Les frais de la procédure de recours sont fixés à 1'650 fr. (art. 20 al. 1 TFIP [tarif des frais de procédure et indemnités en matière pénale du 28 septembre 2010 ; BLV 312.03.1]). Au vu du travail accompli par Me Lionel Zeiter, défenseur d'office du recourant, il sera retenu 3h00 d'activité nécessaire d’avocat au tarif horaire de 180 fr. (art. 2 al. 1 let. a et 3 al. 2 RAJ [règlement sur l'assistance judiciaire en matière civile du 7 décembre 2010 ; BLV 211.02.3] par renvoi de l'art. 26b TFIP), soit 540 francs. S'y ajoutent 2 % pour les débours (art. 3bis al. 1 RAJ par renvoi de l'art. 26b TFIP), soit 10 fr. 80, et 8,1 % de TVA sur le tout, soit 44 fr. 60, de sorte que l'indemnité d'office s'élève au total à 596 fr. en chiffres ronds.
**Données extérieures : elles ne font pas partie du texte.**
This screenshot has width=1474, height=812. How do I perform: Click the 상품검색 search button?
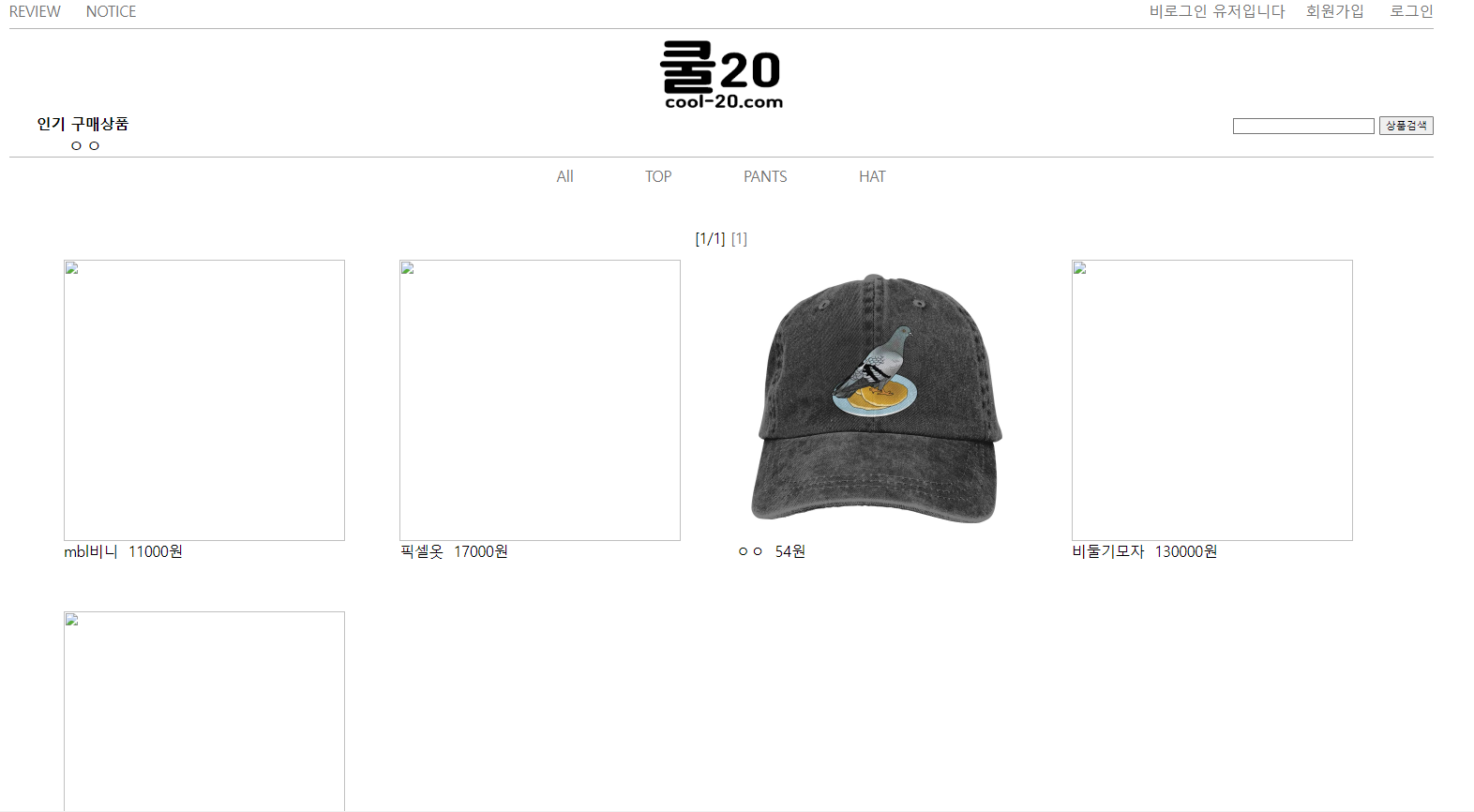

Les frais judiciaires et les frais imputables à la défense d’office seront mis à la charge du recourant, qui succombe (art. 428 al. 1 CPP).
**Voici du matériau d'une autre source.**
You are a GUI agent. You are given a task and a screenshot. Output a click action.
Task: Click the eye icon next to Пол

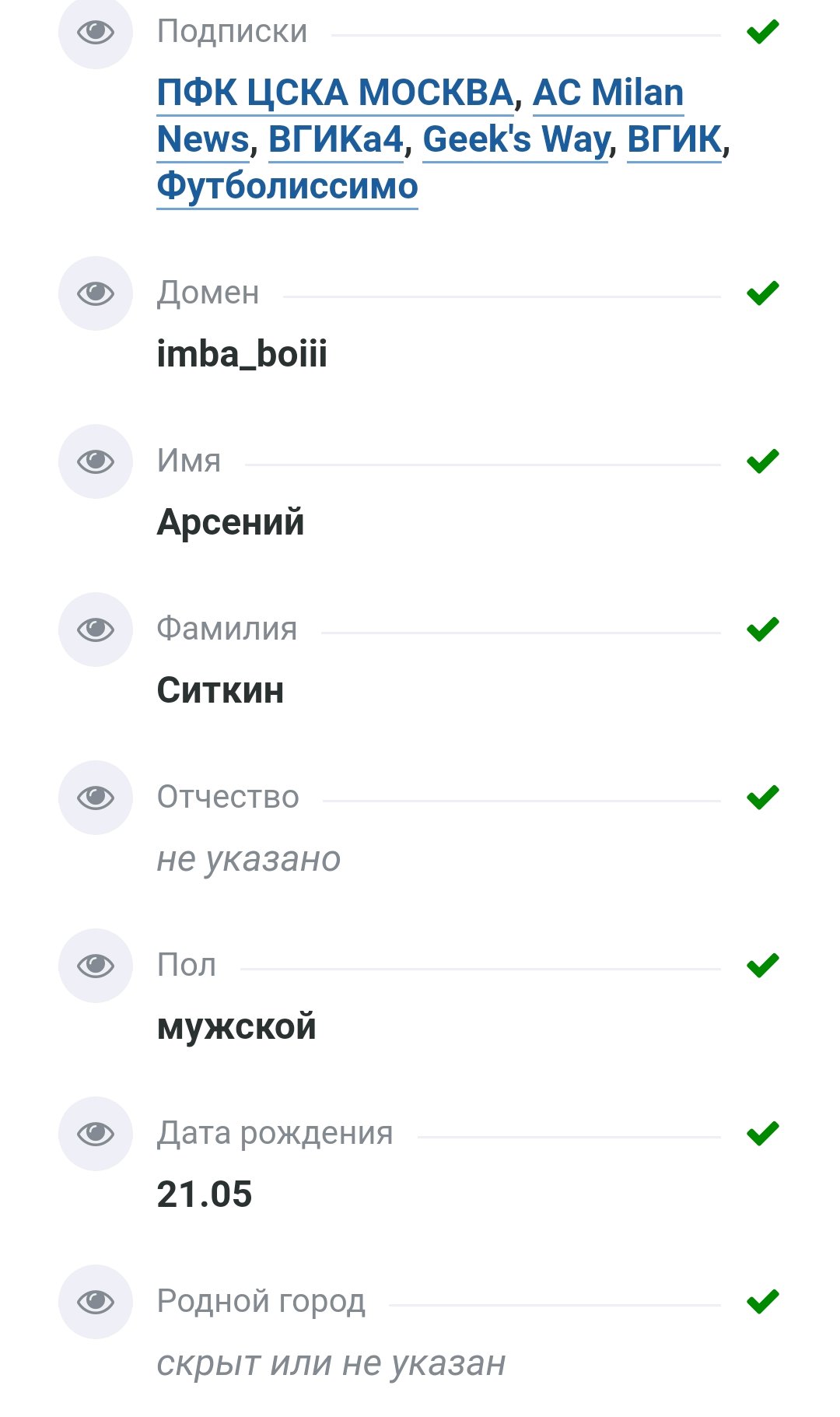(96, 966)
Le recourant sera tenu de rembourser à l’Etat l’indemnité de son défenseur d’office dès que sa situation financière le permettra (art. 135 al. 4 CPP).

Par ces motifs, la Chambre des recours pénale prononce :

I. Le recours est rejeté.

II. L’ordonnance du 27 février 2024 est confirmée.

III. L'indemnité allouée à Me Lionel Zeiter, défenseur d’office de A.R.________, est fixée à 596 fr. (cinq cent nonante-six francs).

IV. Les frais d'arrêt, par 1’650 fr. (mille six cent cinquante francs), ainsi que l'indemnité allouée à Me Lionel Zeiter, par 596 fr. (cinq cent nonante-six francs), sont mis à la charge de A.R.________.

V. A.R.________ est tenu de rembourser à l’Etat l’indemnité allouée sous chiffre III dès que sa situation financière le permettra.

VI. L’arrêt est exécutoire.

Le président : La greffière :

Du

Le présent arrêt, dont la rédaction a été approuvée à huis clos, est notifié, par l'envoi d'une copie complète, à :

Me Lionel Zeiter, avocat (pour A.R.________),

Ministère public central,

et communiqué à : ‑ Mme la Présidente du Tribunal des mesures de contrainte,

Mme la Procureure de l’arrondissement de Lausanne,

Tribunal de police de l’arrondissement de Lausanne,

En application de l’art. 214 al. 4 CPP, le dispositif du présent arrêt est communiqué par courrier séparé à la victime suivante :

Me Hüsnü Yilmaz (pour B.R.________),

par l’envoi de photocopies.

Le présent arrêt peut faire l'objet d'un recours en matière pénale devant le Tribunal fédéral au sens des art. 78 ss LTF (loi du 17 juin 2005 sur le Tribunal fédéral ; RS 173.110). Ce recours doit être déposé devant le Tribunal fédéral dans les trente jours qui suivent la notification de l'expédition complète (art. 100 al. 1 LTF).